MA Week 50 - Bathmaker : Life history and identity


Bathmaker : Life history and identity 

In the introduction to the book which she edits with Penelope Hartnett, Anne-Marie Bathmaker sets out some arguments in favour of the individual telling their story of their life-as-lived and highlighting how it conflicts with the over-arching narratives of our time. This book chapter has been enlightening and inspiring to me since I first read it six or seven months ago. Below is my short analysis of the chapter. 

Bathmaker articulates the idea of the “life history” as being the “life story” of a person set within the social and historical context in which it took or is taking place (p2). The use of narrative enquiry within life history research documents the “complexities and contradictions” of real life. The ambiguity is revealed and the homogeneous result that a large sample size may produce is disturbed. Such enquiry “may call into question dominant narratives that do not match the experience of life as lived” (p3). This in turn may “speak truth to power” (p5).  

Life history research is also important, argues Bathmaker, because the previous trajectories for life (class, gender, race) no longer hold true – for better or for worse. (p3). If you tell your story, you can articulate and recognise your identity. Individual agency is restored and there is a move away from “big narratives” such as Marxism and feminism. However, the big narratives still impinge on an individual’s daily life. Understanding an individual’s story in the context of particular social structures gives a deeper illumination of both their story and the social structures.

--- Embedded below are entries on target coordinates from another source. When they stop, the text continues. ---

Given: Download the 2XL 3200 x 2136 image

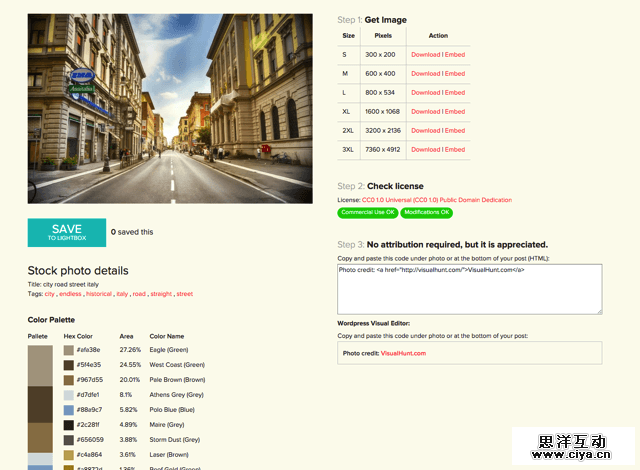Looking at the screenshot, I should [424, 131].
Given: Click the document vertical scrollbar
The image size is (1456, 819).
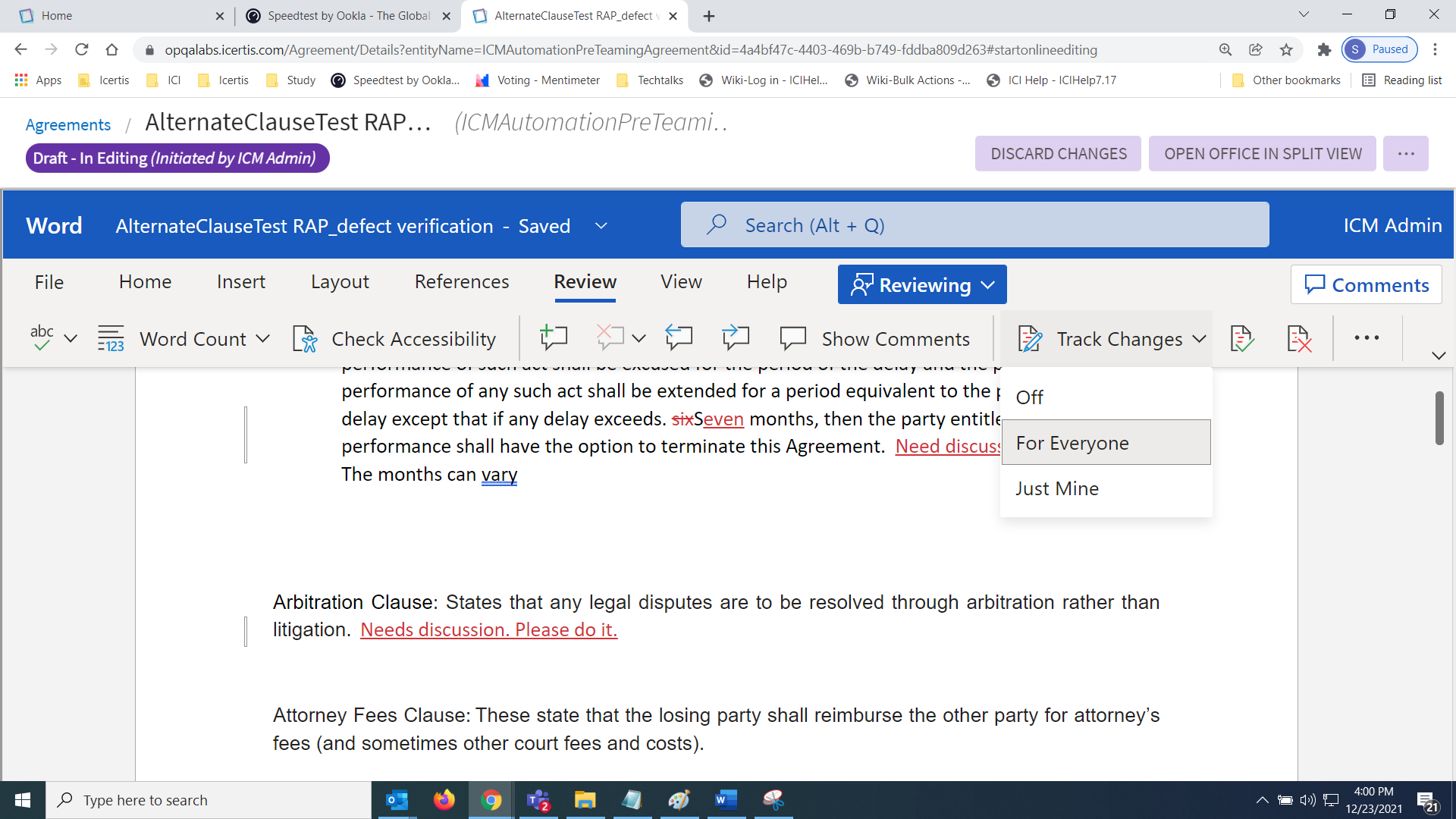Looking at the screenshot, I should pos(1439,419).

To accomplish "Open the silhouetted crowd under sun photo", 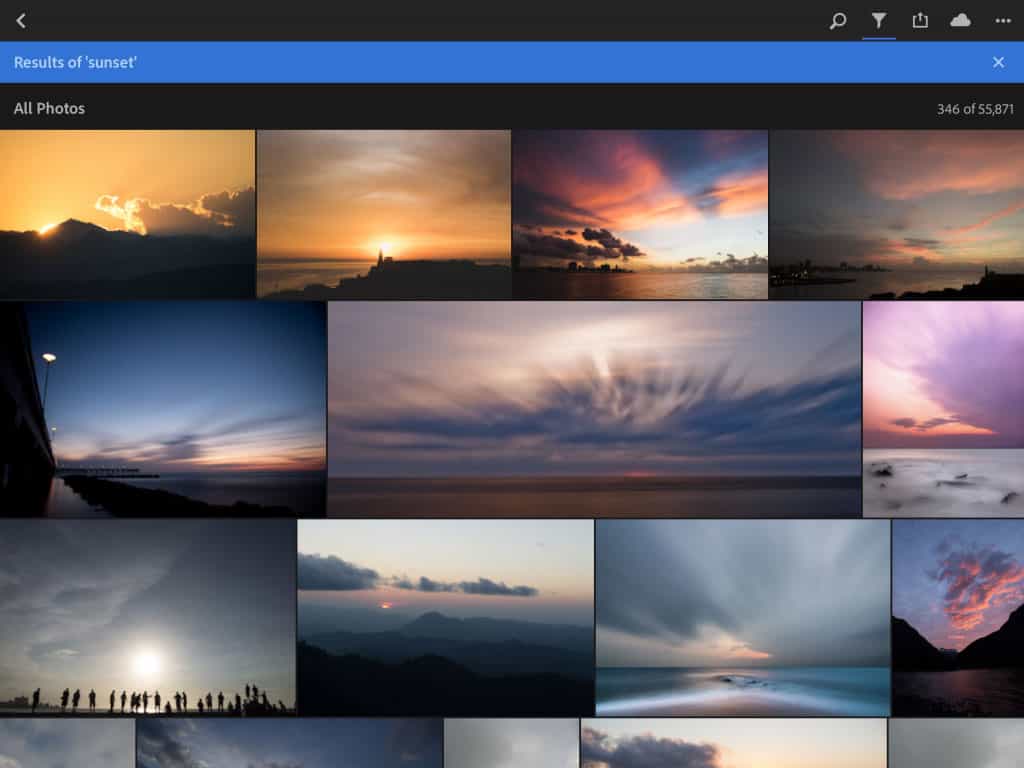I will coord(147,617).
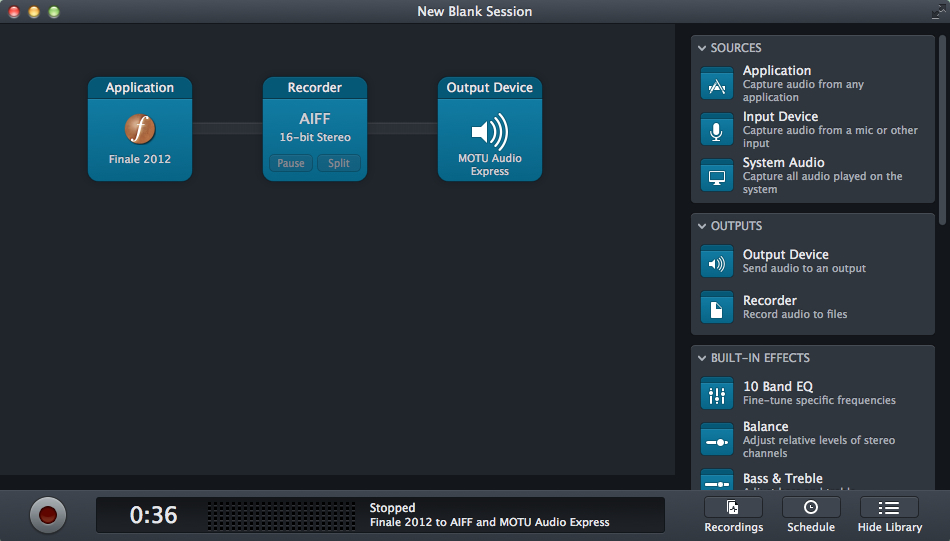Select the Input Device microphone icon
This screenshot has width=950, height=541.
tap(717, 130)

For me this is very important reading as my own practice has grown from what I’ve called my “lived experience”, which tallies very closely with Bathmaker’s description of the “life history”. Bathmaker’s discussion illuminates further for me the manipulation and repurposing of history that we encounter passively every day, whether by government, media, teachers or multiple other agencies. From whose viewpoint do we really recount history? Media/journalists? Individual historians? Why are some voices more valid than others? The “life history” concept seems to me to allow more validity of the individual’s voice than simply “history”. It disrupts my tenet of the "official".

Another thought that arises is that individual identity is complex and cannot be defined by one theoretical perspective. The big narratives can easily become oppressive. For example, there are some areas of feminism and socialism with which I strongly agree, but I don’t agree with everything that each of these metanarratives stand for. It is easy to pigeon-hole individuals on the basis of a part-identification with a particular metanarrative, but just because it’s easy, it’s not necessarily correct or justifiable.